Poi tiene anche a precisare: "Naturalmente tutto ciò che ho scritto non vuole essere di insegnamento ad alcuno, non ho queste velleità, né tanto meno questa pretesa e voglia. Ho scritto soltanto per me". Il pensiero verso la figlia è perché "solo io potevo dirle la verità sulla mia vita, nuda e cruda quale è stata. Perché solo io conosco la mia vita e non gli altri che hanno sempre abusato di me e su di me".
Capita che mentre scrive i diari i suoi pensieri vadano verso il passato. Pensa e sdrammatizza. Non parla mai delle sue condanne: più di una all'ergastolo per le stragi di mafia. "A volte – scrive – penso ai miei trascorsi con leggerezza, ma soltanto perché voglio sdrammatizzare il passato, la realtà non ha quel tono. Quando si fa qualcosa si fa con impegno, c'è tutto da guadagnarci".
Sembra che avesse voluto mettere nero su bianco lezioni di vita. Un po' per lui, un po' per chi legge: "Ricordati – scrive nel gennaio del 2014 rivolgendosi a sua figlia – qualsiasi cosa accada, devi essere un gigante di fronte al dolore. Un gigante piangerebbe di fronte a tutta questa gente? Sei una bambina particolare, non piangere come una contadina. Perché non sei la piccola fiammiferaia. Sei Lorenza. Sei mia figlia". Mentre il mese dopo aggiunge: "Sai Lorenza, dopo tutte le nefandezze sui giornali di te e di me, una persona molto avanti negli anni mi disse: ‘É comunque mia figlia, e il legame di sangue sono strane cose'. Ho taciuto, che può dire un uomo che è già morto dentro di sé. E poi è un mio dolore, soltanto mio, e non ho niente da dire ad alcuno, neanche a te. Ne soffro, è soltanto un dolore mio".
Il 7 giugno sempre del 2014 si difende dalle sue accuse da criminale: "Vengo sempre descritto come un criminale, un vandalo nel migliore dei casi, da chi non mi conosce. Ma non è così, non sono e non mi sento un criminale".
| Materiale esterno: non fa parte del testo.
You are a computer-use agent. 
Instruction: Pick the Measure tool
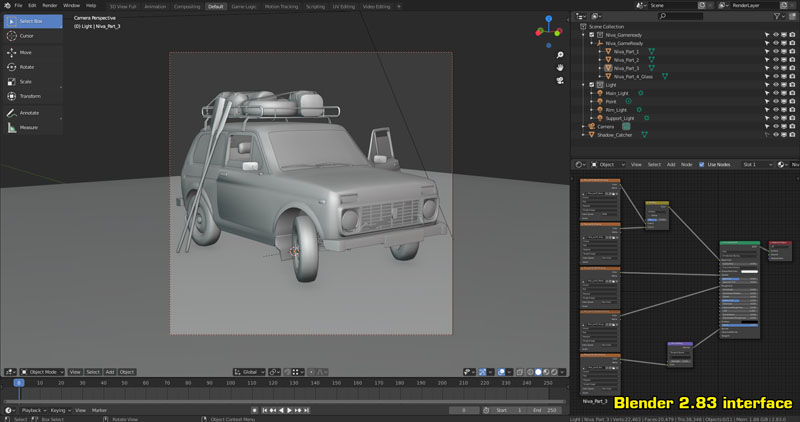(x=29, y=128)
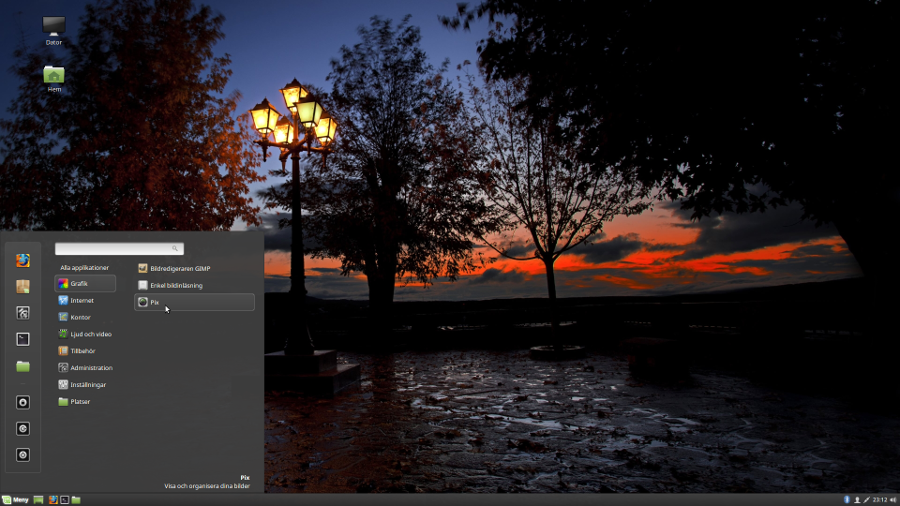This screenshot has width=900, height=506.
Task: Launch Firefox from the bottom panel launcher
Action: point(53,499)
Perché la foto a Verona dimostra che Messina Denaro non era il capo di Cosa Nostra
Non solo riflessioni e lezioni di vita alla figlia. In un passaggio del suo diario rivela che il 20 maggio del 2006 si trovava a Verona, davanti all'Arena. Lui scrive: "Queste foto sono state fatte il 20 maggio 2006. Nello stesso preciso periodo hanno fatto un identikit su di me dove sembrava avessi 86 anni e 5 mesi. In verità in quel periodo ero come in queste foto allegate".
In questo caso Matteo Messina Denaro aiuta gli inquirenti che stando ricostruendo tutti i suoi 30 anni di latitanza. Nel maggio del 2006 l'ex boss di Castelvetrano era in Veneto. Era lontano dalla Sicilia pochi giorni dopo l'arresto di Bernando Provenzano, avvenuto l'11 aprile 2006. Era a Verona quando Cosa Nostra informalmente "saluta" il suo capo (Provenzano) e affida la sua successione a Matteo Messina Denaro. O meglio, formalmente questo non avverrà mai: per essere il capo dei capo, quindi al vertice della Cupola mafiosa, devi essere palermitano. Messina Denaro rivendicherà sempre la sua appartenenza al territorio di Trapani. E il fatto che fosse a Verona quando Cosa Nostra era in ginocchio forse lo dimostra.